Habib Rizieq menceritakan, ia
pernah mendapat kunjungan dari beberapa jenderal membahas soal ini. Menurut
para jenderal itu, Indonesia adalah Negara Demokrasi. Lalu, ujar Habib Rizieq,
tidak ada kata-kata atau kalimat dalam
Pancasila atau UUD 45 yang menunjukkan Indonesia sebagai Negara Demokrasi.
“Ada,” jawab para jenderal itu, “Dalam Pancasila sila ke-4, Kerakyatan yang
dipimpin oleh hikmat kebijaksanaan dalam permusyawaratan/perwakilan itu
maksudnya adalah demokrasi.”……. “Itu Musyawarah. Musyawarah itu berbeda dengan
Demokrasi,” kata Habib Rizieq kepada para jenderal itu. Kemudian Habib Rizieq
menguraikan beda Musyawarah dengan Demokrasi.
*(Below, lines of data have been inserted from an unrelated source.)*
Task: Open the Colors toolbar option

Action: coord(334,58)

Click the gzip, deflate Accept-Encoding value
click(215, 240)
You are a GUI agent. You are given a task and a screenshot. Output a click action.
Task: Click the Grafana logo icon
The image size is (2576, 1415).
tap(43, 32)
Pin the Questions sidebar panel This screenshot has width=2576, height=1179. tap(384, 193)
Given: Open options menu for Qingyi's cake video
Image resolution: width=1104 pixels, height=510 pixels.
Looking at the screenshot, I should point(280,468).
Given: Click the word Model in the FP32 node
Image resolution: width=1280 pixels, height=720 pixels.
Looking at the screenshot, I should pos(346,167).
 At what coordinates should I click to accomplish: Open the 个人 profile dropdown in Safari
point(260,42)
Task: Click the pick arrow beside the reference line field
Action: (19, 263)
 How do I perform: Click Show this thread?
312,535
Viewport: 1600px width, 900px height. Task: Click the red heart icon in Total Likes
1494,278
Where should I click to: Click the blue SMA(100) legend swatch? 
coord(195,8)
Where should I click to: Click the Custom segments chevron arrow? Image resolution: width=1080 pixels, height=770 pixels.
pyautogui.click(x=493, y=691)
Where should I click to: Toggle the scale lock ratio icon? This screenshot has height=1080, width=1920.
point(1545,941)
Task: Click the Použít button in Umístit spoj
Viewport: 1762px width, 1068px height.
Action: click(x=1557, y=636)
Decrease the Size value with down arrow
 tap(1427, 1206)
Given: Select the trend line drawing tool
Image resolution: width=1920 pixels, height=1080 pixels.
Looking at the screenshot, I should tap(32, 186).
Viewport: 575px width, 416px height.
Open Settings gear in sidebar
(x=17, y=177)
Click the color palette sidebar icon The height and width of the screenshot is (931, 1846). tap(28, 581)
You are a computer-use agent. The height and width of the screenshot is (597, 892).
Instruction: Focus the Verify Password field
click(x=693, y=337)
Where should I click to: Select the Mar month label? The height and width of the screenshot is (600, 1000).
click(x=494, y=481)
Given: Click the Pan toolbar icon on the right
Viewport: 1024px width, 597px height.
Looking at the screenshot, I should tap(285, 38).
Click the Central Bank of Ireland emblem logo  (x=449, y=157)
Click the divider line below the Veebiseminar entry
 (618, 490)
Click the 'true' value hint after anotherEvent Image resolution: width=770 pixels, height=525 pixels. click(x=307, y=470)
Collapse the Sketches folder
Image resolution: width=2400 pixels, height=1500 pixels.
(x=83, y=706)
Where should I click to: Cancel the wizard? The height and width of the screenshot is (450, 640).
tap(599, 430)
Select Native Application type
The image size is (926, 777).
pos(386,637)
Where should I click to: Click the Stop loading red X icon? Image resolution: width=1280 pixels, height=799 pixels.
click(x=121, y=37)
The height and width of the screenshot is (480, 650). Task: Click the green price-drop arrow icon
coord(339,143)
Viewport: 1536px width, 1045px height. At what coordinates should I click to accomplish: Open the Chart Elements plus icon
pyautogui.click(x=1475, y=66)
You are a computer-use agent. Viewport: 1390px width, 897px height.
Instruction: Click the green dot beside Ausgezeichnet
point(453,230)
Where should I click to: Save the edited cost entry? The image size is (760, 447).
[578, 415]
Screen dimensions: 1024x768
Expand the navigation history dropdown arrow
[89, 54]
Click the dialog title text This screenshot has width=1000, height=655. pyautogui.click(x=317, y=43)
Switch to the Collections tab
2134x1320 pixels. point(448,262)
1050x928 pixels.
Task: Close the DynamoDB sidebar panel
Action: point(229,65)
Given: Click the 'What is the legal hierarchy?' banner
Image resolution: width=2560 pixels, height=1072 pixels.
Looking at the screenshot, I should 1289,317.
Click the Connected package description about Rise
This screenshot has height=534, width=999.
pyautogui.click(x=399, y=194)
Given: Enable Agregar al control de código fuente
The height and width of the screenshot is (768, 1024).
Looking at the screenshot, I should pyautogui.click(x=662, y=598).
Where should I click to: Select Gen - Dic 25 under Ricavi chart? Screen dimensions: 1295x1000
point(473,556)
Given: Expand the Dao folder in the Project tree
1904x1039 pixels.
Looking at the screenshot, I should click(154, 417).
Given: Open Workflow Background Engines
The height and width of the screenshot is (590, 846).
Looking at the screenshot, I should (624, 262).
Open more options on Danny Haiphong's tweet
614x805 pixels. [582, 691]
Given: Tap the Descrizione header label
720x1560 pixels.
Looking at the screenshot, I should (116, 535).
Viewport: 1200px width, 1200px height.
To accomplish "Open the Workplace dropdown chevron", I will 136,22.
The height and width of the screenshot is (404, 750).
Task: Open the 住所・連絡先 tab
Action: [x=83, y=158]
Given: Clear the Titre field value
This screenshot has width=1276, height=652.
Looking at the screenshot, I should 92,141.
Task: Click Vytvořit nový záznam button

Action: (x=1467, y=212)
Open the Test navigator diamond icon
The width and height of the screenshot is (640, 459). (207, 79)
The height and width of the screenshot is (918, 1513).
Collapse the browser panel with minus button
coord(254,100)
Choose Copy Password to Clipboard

Akhirnya, cerita Habib Rizieq,
jenderal-jenderal itu mengangguk bahwa Indonesia bukan Negara Demokrasi,
melainkan, semestinya disebut Negara Musyawarah. Celakanya lagi, kata Habib
Rizieq, jika Soekarno mendeklare Demokrasi Liberal dan Demokrasi Terpimpin dan
Soeharto memaksakan istilah Demokrasi Pancasila, eh di era “reformasi” kian
parah. Ada liberalisasi Pancasila. Pancasila diliberalkan.
Sebut misalnya, pemilihan presiden
langsung atau kepala daerah yang dipilih langsung, itu justru bertentangan
dengan sila keempat Pancasila yang menganut asas musyawarah untuk mufakat.
Dalam konteks ini, menurut Habib Rizieq, ada unsure kesengajaan dengan
mengorupsi terminologi (istilah). Kelompok sekuler menafsirkan seenaknya,
sehingga kata Musyawarah ditafsirkan sebagai Demokrasi.
Dalam hal ini, Habib Rizieq
menambahkan, termasuk, misalnya, penggunaan istilah parlemen, itu juga untuk
mengaburkan kata Musyawarah dan Perwakilan. “Jangan sebut parlemen, tapi DPR
(Dewan Perwakilan Rakyat) dan MPR (Majelis Permusyawaratan Rakyat),” tegasnya.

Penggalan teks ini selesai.